One aspect of this is the textbooks from which Israeli children learn. These are rigorously policed to ensure only a particular view of Israeli history is taught, and that Palestinians are in the main only negatively represented. Peled-Elhanan makes the point that for most children and high school students their only encounter with history, geography, and much else, will only be via authorised textbooks which, as shown, are designed to distort.
Thus, Palestinians are hardly, if at all, represented, and if so, then mainly in the guise of primitives or terrorists. When studying maps, these sometimes show Israel without any border – i.e. the Green Line does not appear – and the area between the Mediterranean and the Jordan River is designated ‘The Land of Israel’ (the current, though violated, formal borders of the Israeli State not referenced).
The Naqba is not allowed to be taught, but the 1948 war is characterised as a just war. And forms of harms done to Palestinians are justified as necessary and unavoidable in the light of the higher purpose of fashioning a Jewish-majority state. In a perverse form of consequentialism, all ‘errors’ or excesses of the pre-state and current Israeli State military are justified because they serve the higher, morally valid, purpose of securing a Jewish State. (Worth noting, though not pursued here, is Peled-Elhanan’s finding that racist representations not restricted to Palestinians but other population groups are caught within its embrace.)
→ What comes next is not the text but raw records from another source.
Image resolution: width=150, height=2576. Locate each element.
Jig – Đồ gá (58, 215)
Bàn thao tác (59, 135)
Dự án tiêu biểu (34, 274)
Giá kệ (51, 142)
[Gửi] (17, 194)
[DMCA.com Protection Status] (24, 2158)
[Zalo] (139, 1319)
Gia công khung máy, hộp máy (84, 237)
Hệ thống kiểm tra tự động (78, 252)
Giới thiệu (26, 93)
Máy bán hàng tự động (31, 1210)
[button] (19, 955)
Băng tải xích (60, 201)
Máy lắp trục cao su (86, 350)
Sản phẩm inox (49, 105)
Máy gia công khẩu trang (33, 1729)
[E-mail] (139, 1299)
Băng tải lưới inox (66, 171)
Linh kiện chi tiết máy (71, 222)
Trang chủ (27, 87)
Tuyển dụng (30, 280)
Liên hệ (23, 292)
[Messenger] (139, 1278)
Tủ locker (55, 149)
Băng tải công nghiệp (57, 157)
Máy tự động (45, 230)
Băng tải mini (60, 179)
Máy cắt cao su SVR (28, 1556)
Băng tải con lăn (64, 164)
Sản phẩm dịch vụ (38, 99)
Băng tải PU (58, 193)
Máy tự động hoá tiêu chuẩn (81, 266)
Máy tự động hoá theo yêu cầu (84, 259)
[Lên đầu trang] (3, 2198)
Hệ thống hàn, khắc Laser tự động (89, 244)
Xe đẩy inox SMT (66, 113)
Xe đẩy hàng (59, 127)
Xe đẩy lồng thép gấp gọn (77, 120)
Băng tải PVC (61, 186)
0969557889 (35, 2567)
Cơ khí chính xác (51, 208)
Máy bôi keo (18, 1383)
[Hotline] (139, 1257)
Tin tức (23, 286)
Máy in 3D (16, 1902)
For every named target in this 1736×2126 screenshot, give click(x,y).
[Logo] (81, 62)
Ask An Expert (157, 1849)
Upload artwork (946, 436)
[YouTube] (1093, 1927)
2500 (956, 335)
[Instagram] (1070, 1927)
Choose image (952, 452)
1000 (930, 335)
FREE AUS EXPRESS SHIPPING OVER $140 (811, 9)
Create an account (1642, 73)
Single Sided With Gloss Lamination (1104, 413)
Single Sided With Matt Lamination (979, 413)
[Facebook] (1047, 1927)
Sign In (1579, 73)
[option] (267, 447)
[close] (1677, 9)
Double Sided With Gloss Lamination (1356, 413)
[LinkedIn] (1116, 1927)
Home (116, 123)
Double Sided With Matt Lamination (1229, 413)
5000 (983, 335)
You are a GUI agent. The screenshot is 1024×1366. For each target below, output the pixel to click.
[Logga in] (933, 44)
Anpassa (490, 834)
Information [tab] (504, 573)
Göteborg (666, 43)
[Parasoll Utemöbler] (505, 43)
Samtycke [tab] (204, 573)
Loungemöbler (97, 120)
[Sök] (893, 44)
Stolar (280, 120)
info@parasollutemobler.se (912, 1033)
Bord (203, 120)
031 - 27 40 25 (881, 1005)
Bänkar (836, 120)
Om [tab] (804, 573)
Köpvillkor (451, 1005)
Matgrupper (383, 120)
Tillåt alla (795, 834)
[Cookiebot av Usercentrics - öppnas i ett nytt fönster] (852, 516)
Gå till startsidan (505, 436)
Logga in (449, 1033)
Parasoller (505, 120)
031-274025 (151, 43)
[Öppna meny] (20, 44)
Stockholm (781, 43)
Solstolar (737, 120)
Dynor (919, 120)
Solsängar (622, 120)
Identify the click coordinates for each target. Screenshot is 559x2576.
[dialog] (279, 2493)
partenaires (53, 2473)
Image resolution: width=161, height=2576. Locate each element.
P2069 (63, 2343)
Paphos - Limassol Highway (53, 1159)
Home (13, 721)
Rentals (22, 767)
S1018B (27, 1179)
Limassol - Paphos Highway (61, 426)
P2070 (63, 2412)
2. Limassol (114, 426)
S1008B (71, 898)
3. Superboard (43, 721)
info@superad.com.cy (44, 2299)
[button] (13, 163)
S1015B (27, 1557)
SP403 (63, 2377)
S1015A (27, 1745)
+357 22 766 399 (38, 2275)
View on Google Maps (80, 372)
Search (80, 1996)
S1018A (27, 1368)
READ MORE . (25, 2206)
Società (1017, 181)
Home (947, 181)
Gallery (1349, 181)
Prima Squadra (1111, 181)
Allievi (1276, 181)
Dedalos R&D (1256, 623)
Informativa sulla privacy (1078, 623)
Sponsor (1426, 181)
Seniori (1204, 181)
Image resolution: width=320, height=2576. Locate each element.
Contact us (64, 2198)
What then, might one expect?
Thus, the Israeli child, from inception, through its entire adolescence and into young adulthood, never encountering a Palestinian as an equal, or at all, is marinaded in a toxic admixture of supremacist fantasies, fear of the other, a sense of victim-hood, and a belief in the efficacy and inevitable need for violence.
And into the hands of this often afeared eighteen year, trapped within a morally distorted mindset, the Israeli state places lethal weaponry and tutelage over a civilian population that has mainly been encountered only through the distorting prism of an Israeli education.
So, given all this, what might one expect the result to be?
And after three years military service, what hope for the adults emerging from the military chrysalis. What might their worldview be?
 Last figures available 2019. There is no reason to suppose subsequent years are different.
 Quotes from War Against the People.